Role and Indications of TCAR Relative to CAS and CEA
Transcarotid artery revascularization (TCAR) represents a hybrid approach that combines direct surgical carotid access with endovascular stent placement. TCAR may be considered in patients at elevated risk for transfemoral CAS due to unfavorable aortic arch anatomy, severe arch tortuosity, hostile neck anatomy from prior surgery or radiation, or recurrent stenosis. Contemporary registry data suggest that TCAR achieves perioperative outcomes comparable to both CEA and transfemoral CAS.
TCAR employs flow reversal through extracorporeal circulation as a neuroprotection strategy during stent deployment, reducing the risk of cerebral embolization. As with standard CAS, dual antiplatelet therapy with aspirin and clopidogrel is required for at least 1 month (often 3 months) following TCAR, followed by indefinite single antiplatelet therapy.
Evidence-based carotid revascularization overview
The optimal approach to carotid revascularization—carotid artery stenting (CAS) versus carotid endarterectomy (CEA)—has been extensively studied. The Carotid Revascularization Endarterectomy versus Stenting Trial (CREST) demonstrated similar long-term composite outcomes for stroke, myocardial infarction, and death with both techniques [15].

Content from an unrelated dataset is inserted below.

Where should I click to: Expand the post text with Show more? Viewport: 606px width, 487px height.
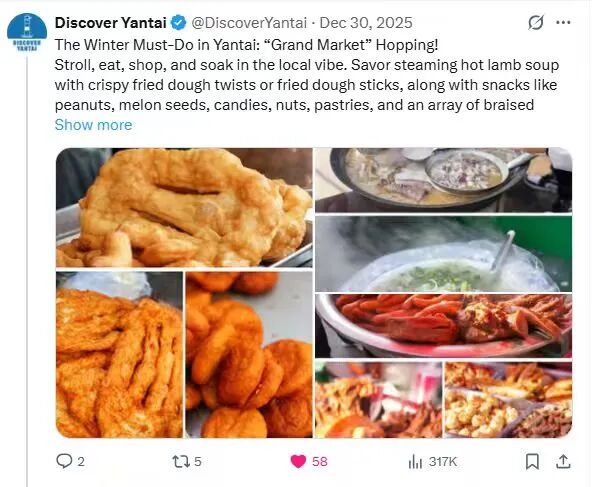(93, 125)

However, CREST identified important age-related differences in procedural risk. CAS was associated with lower perioperative risk in younger patients (< 70 years), while CEA showed superior outcomes in older patients. The periprocedural hazard profiles also differed: CAS carried higher stroke risk, while CEA was associated with higher myocardial infarction risk.

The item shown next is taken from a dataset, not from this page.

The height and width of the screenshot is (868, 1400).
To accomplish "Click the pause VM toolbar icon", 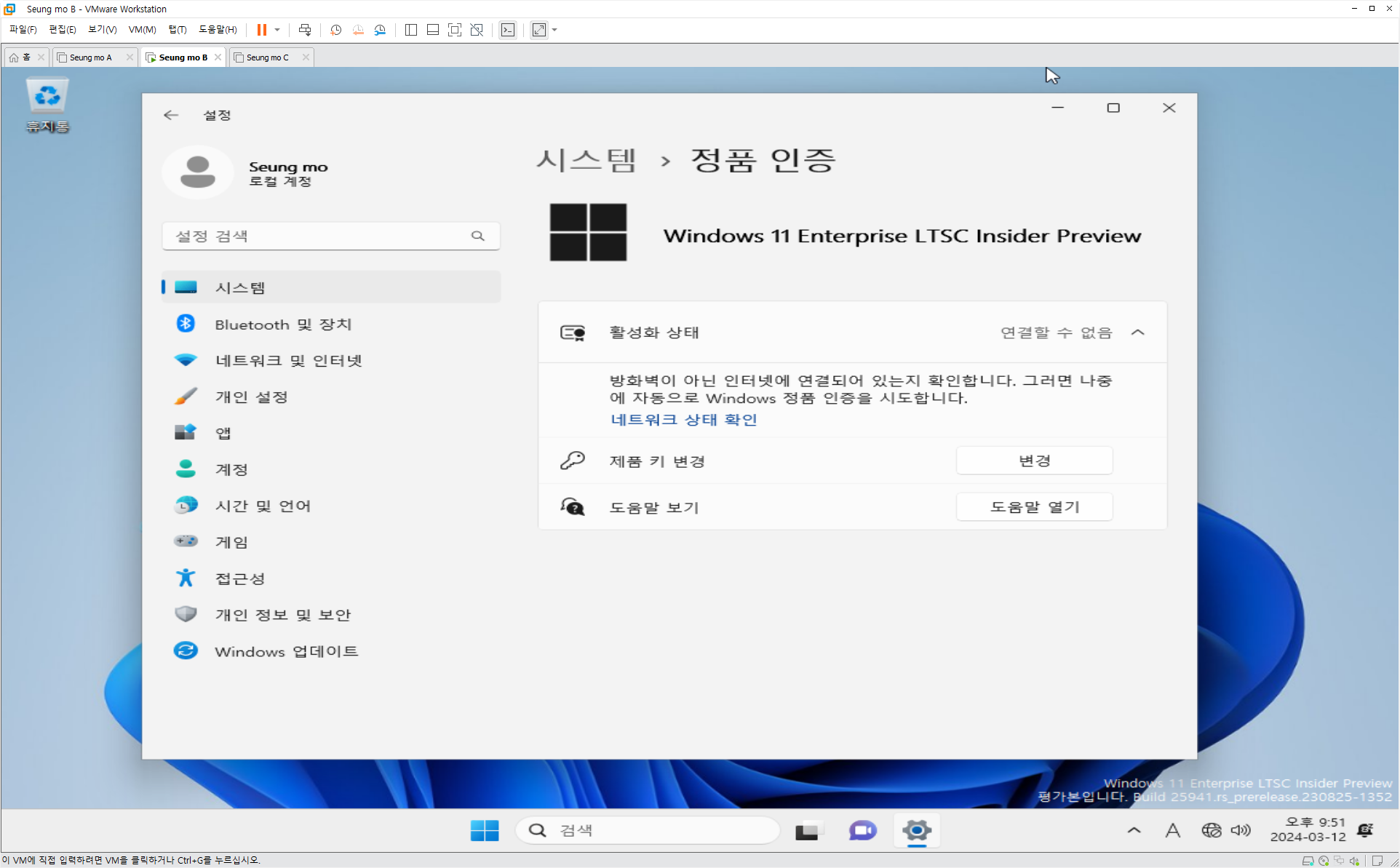I will (261, 30).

For symptomatic carotid stenosis ≥ 50%, both techniques are effective when performed by experienced operators. In asymptomatic disease, indications for intervention continue to evolve. Optimal medical therapy has improved substantially since foundational trials (ACAS, ACST) were conducted, narrowing the benefit of prophylactic intervention. Current practice emphasizes patient selection based on stenosis severity (≥ 60–70%), life expectancy, surgical risk, and institutional expertise.